The problem is that I get really slow network speeds.
My internet connection is 100/100 and ping times was lightning fast while using Ubuntu server.

Now I get *140ms to http://www.google.com* from the command line.
When a friend tries to download a file from the Lighttpd server he gets only about *80kB/s*. ( His internet connection isn't the problem ).

I've managed to get almost 3MB/s downspeed from sunet.se using
fetch from the terminal but that should have been around 7MB/s atleast.

When I start to download a torrent at my computer behind the server I get disconnected from the server(router) as soon as the torrent gets some speed. ( 500 kB/s + )

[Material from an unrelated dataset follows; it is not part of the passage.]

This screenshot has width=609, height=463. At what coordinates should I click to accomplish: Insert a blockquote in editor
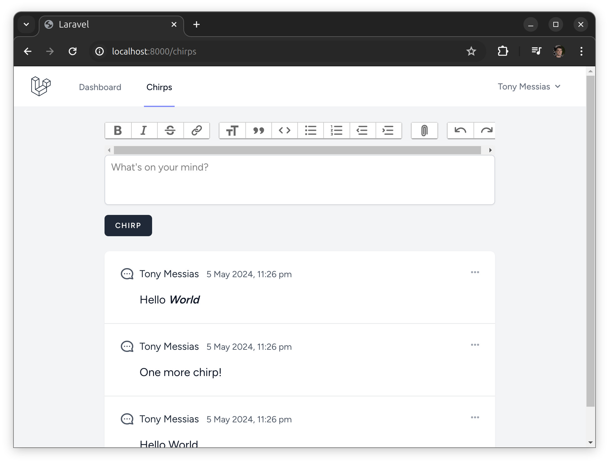258,130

It's a fresh server install and I compiled the kernel with IPFW (using these commands http://www.freebsd.org/doc/en/books/handbook/firewalls-ipfw.html ) to be able to use natd for routing.

I would appreciate if anyone could give me some advice on how to solve this. 

Thanks


----------



## DutchDaemon (Nov 20, 2008)

Are your network cards configured correctly? Speed settings, duplex settings?


----------



## Levenson (Jan 11, 2009)

I have something like that too. The local network (router ADSL modem, FreeBSD and two Windows) work slowly. For example a copy 5 GB (HDTVRip) for more then our!! It should be a 10 minutes max!.  I have allready change the modem( I thought that LAN ports are broken ). All cards work correctly



> ifconfig sk0
> sk0: flags=8843<UP,BROADCAST,RUNNING,SIMPLEX,MULTICAST> metric 0 mtu 1500
> options=b<RXCSUM,TXCSUM,VLAN_MTU>
> ether 00:1c:f0:98:36:f4
> ...



All computers automatically use 100Base FD. I'am using  a new cables.) and i don't now why is it.


----------



## DutchDaemon (Jan 11, 2009)

sk is a gigabit card. Is there a 100 Mbit switch or hub in there somewhere forcing that card to switch to the lower speed? Connected to a gigabit switch or crossconnected to another gigabit nic, sk will happily autoselect gigabit.


----------



## Levenson (Jan 12, 2009)

DutchDaemon said:
			
		

> sk is a gigabit card. Is there a 100 Mbit switch or hub in there somewhere forcing that card to switch to the lower speed? Connected to a gigabit switch or crossconnected to another gigabit nic, sk will happily autoselect gigabit.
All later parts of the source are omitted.